2. If $K\leqslant \Phi(G)$, then $\dfrac{\Phi(G)}{K} = \Phi\left(\dfrac{G}{K}\right)$.

I don't know to prove it. Assuming item 1 proved, here's what I've done so far for item 2:

Well, since $G$ is finite we can't have $\Phi(G) = G$ and so $K \leqslant \Phi(G) < G$, that is, $K$ is a proper subgroup. Now we apply item 1 and obtain $$ \dfrac{\Phi(G)}{K} \overset{K\leqslant \Phi(G)}{=} \dfrac{\Phi(G)K}{K} \leqslant \dfrac{\Phi(G)}{K}. $$ So we have one side of the inclusion. For the other inclusion, let $gK\in \Phi(G/K)\leqslant G/K$. Then $gK$ belongs to every maximal subgroup $M/K$ of $G/K$. Then for every maximal subgroup $M$ of $G$ we have an element $h_M\in M$ such that $gK = h_MK$... and I don't know where to go from here.

Here are some other properties that may be helpful:

Let $H$ be a subgroup of $G$, then

1. If $K\leqslant\Phi(H)$ then $K\leqslant \Phi(G)$.
2. $\Phi(K)\leqslant \Phi(G)$.

Answer 1

Hmm, I think I solved it.

Proof of item 2:

Continuing my argument, fix an arbitrary maximal subgroup $M\leqslant G$. From $gK = h_MK$ we have $g = h_Mk$ for some $k\in K$. But by hypothesis $K\leqslant \Phi(G) \leqslant M$, which yields $k\in M$ and so $g$ is in $M$. This holds for all $M\lessdot G$. Therefore $g\in \Phi(G)$ and it follows $gK\in \Phi(G)/K$.

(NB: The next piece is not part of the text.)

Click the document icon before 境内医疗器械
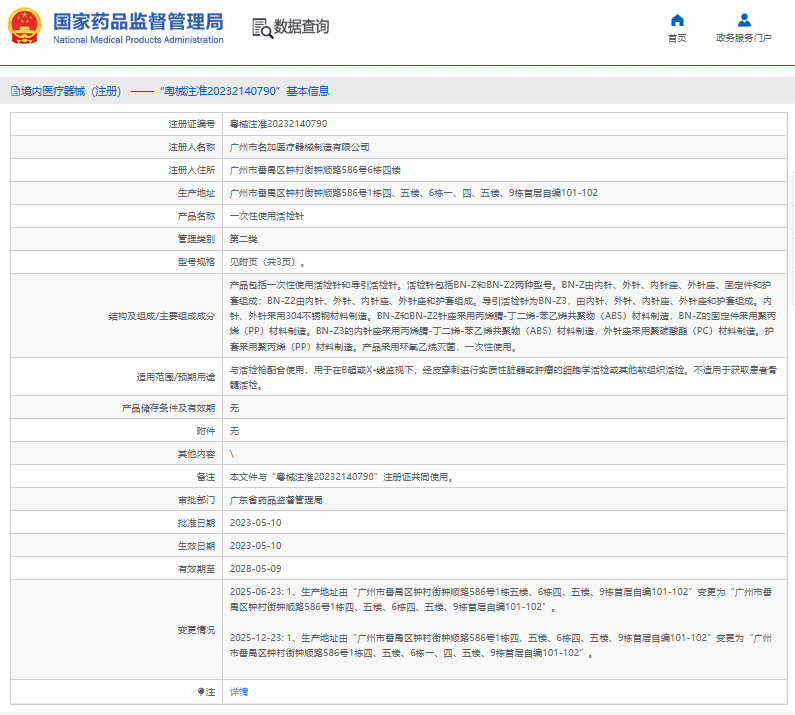 coord(13,90)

Also, I figured it out that item 1 can be done by definition.

Let $x = gK \in \Phi(G)K/K$, where $g\in \Phi(G)$. Then $g\in M$ for all $M\lessdot G$. By Correspondence Theorem (or 4th Iso. Theo. as Chris noted), we have $gK \in M/K$ for all $M\lessdot G$, which covers all maximal subgroups of $G/K$. Thus, $gK \in \Phi(G/K)$.

The problem is: I didn't use the fact that $K$ is a proper subgroup of $G$.